■ **Exercise brief**: Read the data that follows. Then repeat it exactly.

■ **Excerpted records**:
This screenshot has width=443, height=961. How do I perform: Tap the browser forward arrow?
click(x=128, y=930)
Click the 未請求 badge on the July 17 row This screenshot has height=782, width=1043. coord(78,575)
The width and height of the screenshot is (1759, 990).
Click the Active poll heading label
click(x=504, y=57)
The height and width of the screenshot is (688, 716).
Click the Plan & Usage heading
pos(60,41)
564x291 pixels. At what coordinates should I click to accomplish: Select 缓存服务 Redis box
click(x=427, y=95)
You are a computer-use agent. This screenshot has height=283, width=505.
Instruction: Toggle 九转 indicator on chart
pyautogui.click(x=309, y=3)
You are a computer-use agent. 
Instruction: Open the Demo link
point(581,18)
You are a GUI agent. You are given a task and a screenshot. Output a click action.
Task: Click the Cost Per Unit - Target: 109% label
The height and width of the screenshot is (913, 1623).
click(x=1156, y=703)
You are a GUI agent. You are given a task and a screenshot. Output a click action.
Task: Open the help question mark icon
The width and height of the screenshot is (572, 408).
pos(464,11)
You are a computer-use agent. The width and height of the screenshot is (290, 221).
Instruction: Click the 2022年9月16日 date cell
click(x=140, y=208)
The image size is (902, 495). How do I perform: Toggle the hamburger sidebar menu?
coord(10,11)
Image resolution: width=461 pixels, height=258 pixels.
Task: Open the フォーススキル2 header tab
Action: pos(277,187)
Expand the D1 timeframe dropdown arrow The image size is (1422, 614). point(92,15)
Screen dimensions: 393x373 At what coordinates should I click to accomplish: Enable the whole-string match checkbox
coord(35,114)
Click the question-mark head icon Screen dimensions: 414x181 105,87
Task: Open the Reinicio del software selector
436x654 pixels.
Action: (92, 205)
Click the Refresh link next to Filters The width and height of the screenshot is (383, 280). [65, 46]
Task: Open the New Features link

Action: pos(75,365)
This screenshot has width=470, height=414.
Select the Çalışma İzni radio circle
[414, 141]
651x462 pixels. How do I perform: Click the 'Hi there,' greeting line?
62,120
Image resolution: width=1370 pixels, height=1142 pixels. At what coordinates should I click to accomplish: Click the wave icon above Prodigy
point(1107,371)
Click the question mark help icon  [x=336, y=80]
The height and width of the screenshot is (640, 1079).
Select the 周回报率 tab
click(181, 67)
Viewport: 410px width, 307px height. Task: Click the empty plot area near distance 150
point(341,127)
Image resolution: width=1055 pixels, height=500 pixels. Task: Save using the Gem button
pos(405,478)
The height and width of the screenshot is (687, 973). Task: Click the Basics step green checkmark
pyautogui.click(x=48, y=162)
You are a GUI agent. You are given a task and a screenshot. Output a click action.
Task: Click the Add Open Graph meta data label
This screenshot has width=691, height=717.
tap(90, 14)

■ **Answer below**:
This screenshot has width=443, height=961. How do I perform: Tap the browser forward arrow?
click(x=128, y=930)
Click the 未請求 badge on the July 17 row This screenshot has height=782, width=1043. coord(78,575)
The width and height of the screenshot is (1759, 990).
Click the Active poll heading label
click(x=504, y=57)
The height and width of the screenshot is (688, 716).
Click the Plan & Usage heading
pos(60,41)
564x291 pixels. At what coordinates should I click to accomplish: Select 缓存服务 Redis box
click(x=427, y=95)
You are a computer-use agent. This screenshot has height=283, width=505.
Instruction: Toggle 九转 indicator on chart
pyautogui.click(x=309, y=3)
You are a computer-use agent. 
Instruction: Open the Demo link
point(581,18)
You are a GUI agent. You are given a task and a screenshot. Output a click action.
Task: Click the Cost Per Unit - Target: 109% label
The height and width of the screenshot is (913, 1623).
click(x=1156, y=703)
You are a GUI agent. You are given a task and a screenshot. Output a click action.
Task: Open the help question mark icon
The width and height of the screenshot is (572, 408).
pos(464,11)
You are a computer-use agent. The width and height of the screenshot is (290, 221).
Instruction: Click the 2022年9月16日 date cell
click(x=140, y=208)
The image size is (902, 495). How do I perform: Toggle the hamburger sidebar menu?
coord(10,11)
Image resolution: width=461 pixels, height=258 pixels.
Task: Open the フォーススキル2 header tab
Action: pos(277,187)
Expand the D1 timeframe dropdown arrow The image size is (1422, 614). point(92,15)
Screen dimensions: 393x373 At what coordinates should I click to accomplish: Enable the whole-string match checkbox
coord(35,114)
Click the question-mark head icon Screen dimensions: 414x181 105,87
Task: Open the Reinicio del software selector
436x654 pixels.
Action: (92, 205)
Click the Refresh link next to Filters The width and height of the screenshot is (383, 280). [65, 46]
Task: Open the New Features link

Action: pos(75,365)
This screenshot has width=470, height=414.
Select the Çalışma İzni radio circle
[414, 141]
651x462 pixels. How do I perform: Click the 'Hi there,' greeting line?
62,120
Image resolution: width=1370 pixels, height=1142 pixels. At what coordinates should I click to accomplish: Click the wave icon above Prodigy
point(1107,371)
Click the question mark help icon  [x=336, y=80]
The height and width of the screenshot is (640, 1079).
Select the 周回报率 tab
click(181, 67)
Viewport: 410px width, 307px height. Task: Click the empty plot area near distance 150
point(341,127)
Image resolution: width=1055 pixels, height=500 pixels. Task: Save using the Gem button
pos(405,478)
The height and width of the screenshot is (687, 973). Task: Click the Basics step green checkmark
pyautogui.click(x=48, y=162)
You are a GUI agent. You are given a task and a screenshot. Output a click action.
Task: Click the Add Open Graph meta data label
This screenshot has width=691, height=717.
tap(90, 14)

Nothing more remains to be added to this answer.